● Ketentuan Latihan
Teruskan tulisan opini tentang perpanjangan izin tambang PT. Vale Indonesia di bawah ini, mulai setelah kalimat terakhir yang tercantum.

● Teks yang Diberikan
======

Kontroversi Perpanjangan Izin Tambang PT. Vale Indonesia (Bagian 3)

Opini390 Dilihat

Untuk mewujudkan komitmen investasi sesuai amandemen Kontrak Karya tahun 2014, PT. Vale akan merealisasikan pembangunan pabrik pengolahan nikel di Sulawesi Tengah dan Sulawesi Tenggara. Melalui kemitraan dengan Taiyuan Iron & Steel (Group) CO, Ltd (Tisco) dan Shandong Xinhai Technology Co, Ltd (Xinhai) telah menandatangani perjanjian kerangka kerja sama proyek (PCFA) untuk fasilitas pengolahan nikel di Sulawesi Tengah pada tanggal 24 Juni 2021.

Kontroversi Perpanjangan Izin Tambang PT. Vale Indonesia (Bagian 3)

======

● Kumpulan Data
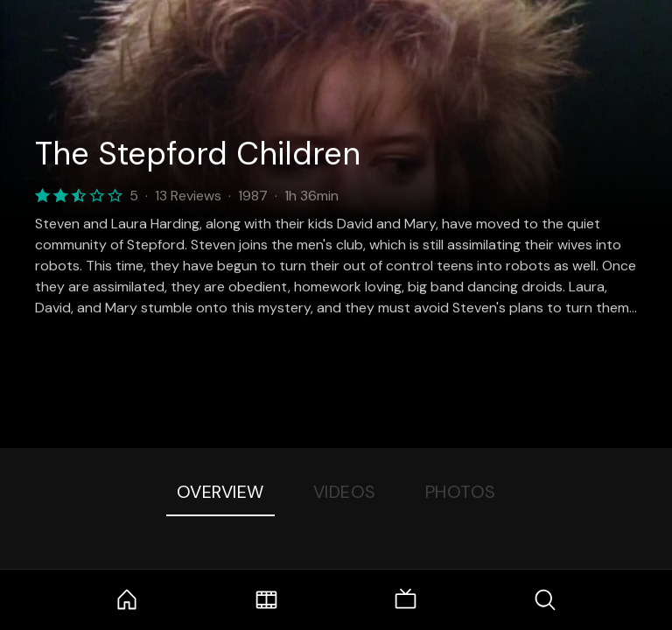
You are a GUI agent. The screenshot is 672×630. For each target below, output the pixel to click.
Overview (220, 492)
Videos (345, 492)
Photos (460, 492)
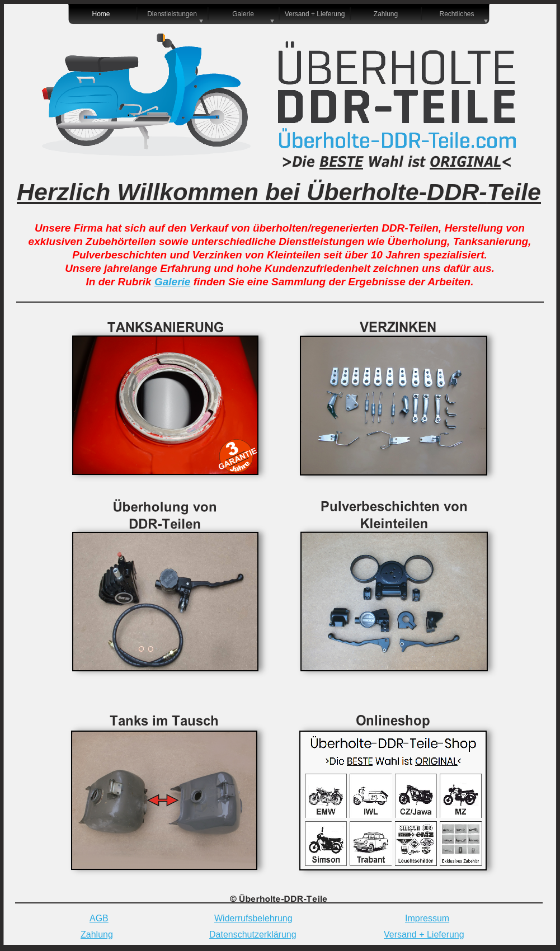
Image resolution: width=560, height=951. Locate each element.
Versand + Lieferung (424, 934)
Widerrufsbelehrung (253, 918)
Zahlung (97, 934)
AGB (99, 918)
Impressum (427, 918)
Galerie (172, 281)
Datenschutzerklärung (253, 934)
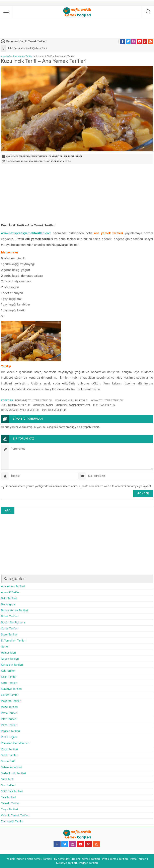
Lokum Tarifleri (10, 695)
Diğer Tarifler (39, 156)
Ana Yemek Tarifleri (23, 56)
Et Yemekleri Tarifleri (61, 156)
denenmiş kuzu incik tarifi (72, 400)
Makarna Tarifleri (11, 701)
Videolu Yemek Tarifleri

======

● Jawaban Tugas
Sawedi Muhammad,
Alumni dan Sosiolog Unhas

Aksi Korporasi PT. Vale Indonesia

Dalam laporan resmi mengenai Sustainability Report 2020, PT. Vale Indonesia berkomitmen untuk mengontrol emisi gas rumah kaca melalui pengurangan 33% tingkat emisi karbon di tahun 2030 dan rantai suplai emisi karbon sebesar 15% di tahun 2035. Beberapa langkah konkret yang dilakukan PT. Vale dalam program yang disebut sebagai Vale Power Shift Initiatives adalah automasi dan penggunaan kecerdasan buatan, sistem elektifikasi yang dapat diperbaharui dan menggunakan energi alternatif untuk kegiatan pertambangan.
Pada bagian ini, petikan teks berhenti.